This rather handsome little hardback has the right feel for a next generation popular science book for young readers. It still has the fun and illustrations of something like the Horrible Science series, but it feels more modern (and robust), more of today than the sort of frozen-in-time culture of the Beano that pervades the ‘Horrible’ books. Having said that I wish they hadn’t used the really old fashioned, early Tomorrow’s World ‘hi-tech’ font for the section titles.
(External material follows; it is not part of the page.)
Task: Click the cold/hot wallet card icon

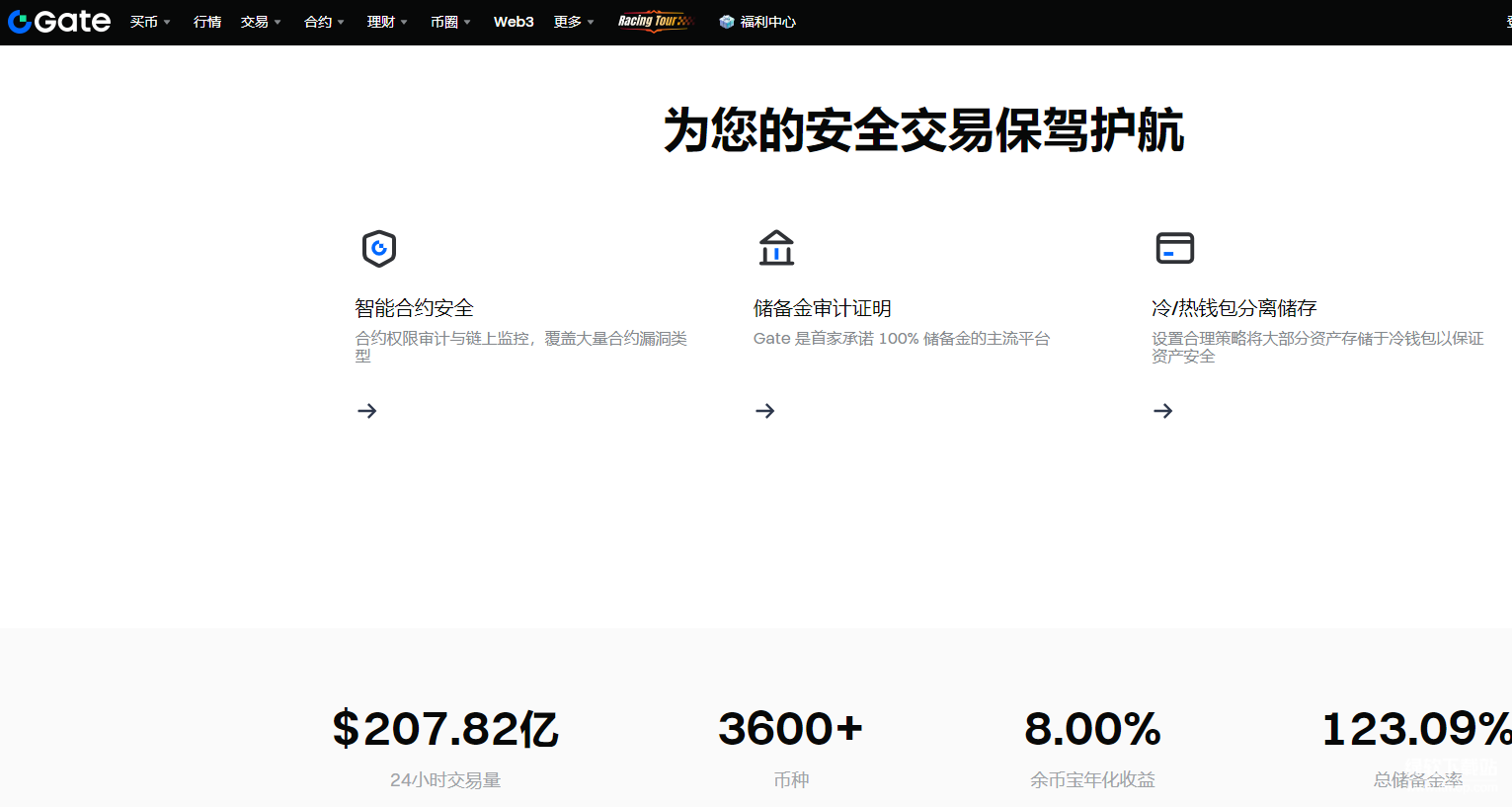Action: pyautogui.click(x=1174, y=248)
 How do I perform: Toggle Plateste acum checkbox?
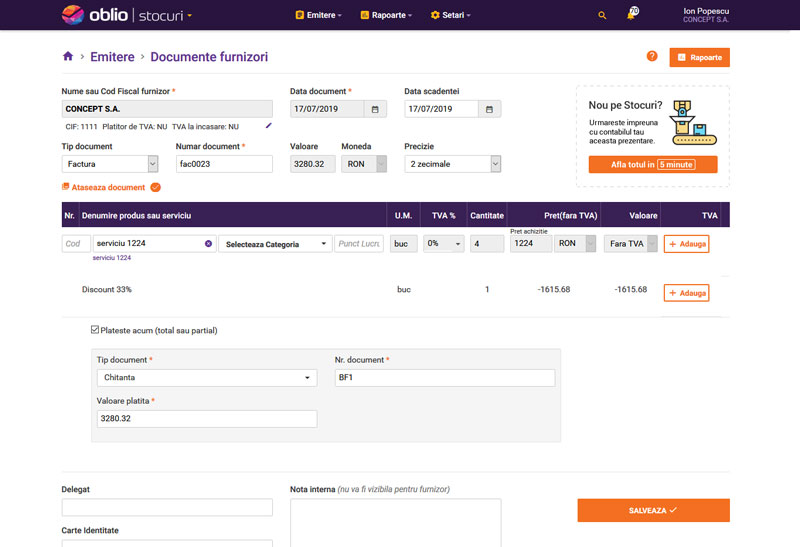click(96, 330)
We start from the Earth and take a tour outwards in the solar system and the universe, following up with the inevitable stuff on telescopes, space travel and a touch of cosmology. It’s all fine, with lots and lots of content. The only thing really that has been omitted is picking up more on the fun side that comes out of Horrible Science. I missed both the humour (even though I’d prefer it to be a bit more modern) and the personal touch. There wasn’t enough about the personalities in this book – it’s all fact, fact, fact.
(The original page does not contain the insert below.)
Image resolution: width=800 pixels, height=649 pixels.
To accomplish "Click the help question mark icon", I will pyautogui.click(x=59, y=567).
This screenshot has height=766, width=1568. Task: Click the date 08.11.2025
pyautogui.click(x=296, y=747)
As is often the case with a book like this, the physics is just a touch weaker than the astronomy. Mostly it’s not too bad, but when talking about gravity, for example, I would have liked to have seen a little bit on general relativity – it’s easy enough to make it approachable to this age group – and the explanation of microgravity on a space station is misleading it suggests the pull of gravity is practically zero, where actually it’s around 90% Earth normal, it’s just that astronauts are weightless because they are falling.
Overall, then, a good solid book on astronomy, space and cosmology, but one that isn’t going to set the world on fire.